Dans ses œuvres récentes placées sous le signe « traces de vie », Moubarak nous fait découvrir un nouveau code pictural inspiré des formes géométriques, en l’occurrence le carré et le rectangle, tout en réinterprétant les gribouillages et les graffitis, ce qui nous fait penser à la peinture rupestre et pariétale.
Le contraste clair–obscur renforce la tridimensionnalité de l’œuvre et suggère la profondeur et le relief: C’est la profondeur des couleurs qui révèle l’impact de la mémoire visuelle sur le travail artistique et ses dimensions plurielles.
Sur son acte pictural, Moubarak nous a confié : « Je rends un hommage à la mémoire des Hommes préhistoriques qui utilisèrent les couleurs pour des rites funéraires ou magiques, des attributs guerriers, des cérémonies festives. Les peintures préhistoriques qui datent de 40.000 à 10.000 ans avant notre ère m’ont beaucoup inspiré par leurs techniques originales : des pigments pour fabriquer la peinture, des liants pour que la peinture tienne sur les parois, des outils pour déposer la peinture.
Pour moi, l’art est la plus sublime mission de l’homme puisque c’est l’acte de la pensée qui cherche à comprendre le monde et à le faire comprendre. Dans mes œuvres matiéristes, on retrouve un retour passionnant aux sources dont le souci majeur est de mettre en avant l’état pur et brut de «la vie naturelle» dans ses ramifications et ses prémices. Les transformations possibles de la matière m’intriguent et me poussent à repenser la dualité de l’esprit et la matière.
La terre, symbole d’identité et d’appartenance, est la mémoire qui signifie le plus le désir et la transcendance. C’est la trace de la communication, de la vie et de la passion. Elle est le canal par lequel les impressions s’extériorisent. Le tableau, pour moi, est un lieu variable qui ressemble au phénix. Il rend visible l’invisible et regroupe ce qui d’apparence relève du tactile. C’est notre imaginaire en peinture qui sublime le réel, le transfigure, le recompose, et le recrée afin d’en déceler l’essence».
Poète de la matière, Moubarak (vit et travaille à Agadir) donne libre cours à ses «illuminations créatrices» qui incarnent son territoire imaginaire où la peinture à la détrempe remodèle la nature. Chaque tableau est un laboratoire de traces–récits. Traces de la genèse de l’œuvre embrassant la dimension intrinsèque de la peinture. En effet, l’œuvre chez cet artiste chercheur est un espace de la prégnance du signe-trace, de sa naissance et sa renaissance à partir d’une liberté maîtrisée du geste.
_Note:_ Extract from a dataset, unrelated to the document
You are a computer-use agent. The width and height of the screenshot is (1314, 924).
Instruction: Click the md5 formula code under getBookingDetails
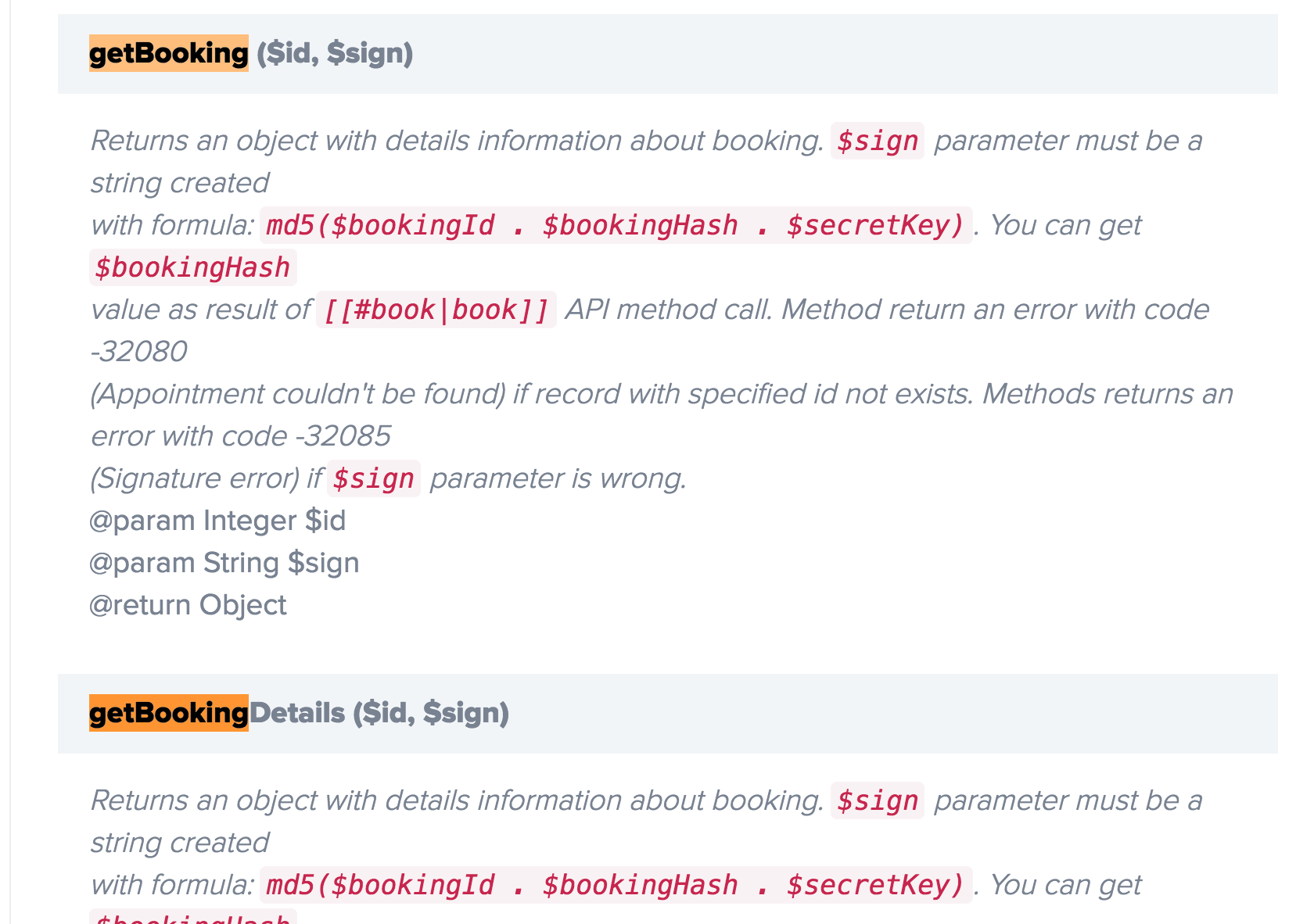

Moubarak nous convie à un voyage passionnant à l’autre bout du monde, et à une rencontre entre l’art contemporain et les cultures primitives qui restent proches d’un état archaïque de l’humanité... Rencontre née de la contemplation des dimensions affectives et intuitives s’opposant aux « arts aboutis » des sociétés occidentales. Il tente de puiser aux sources même de l’art primitif en réconciliant le beau et le sacré.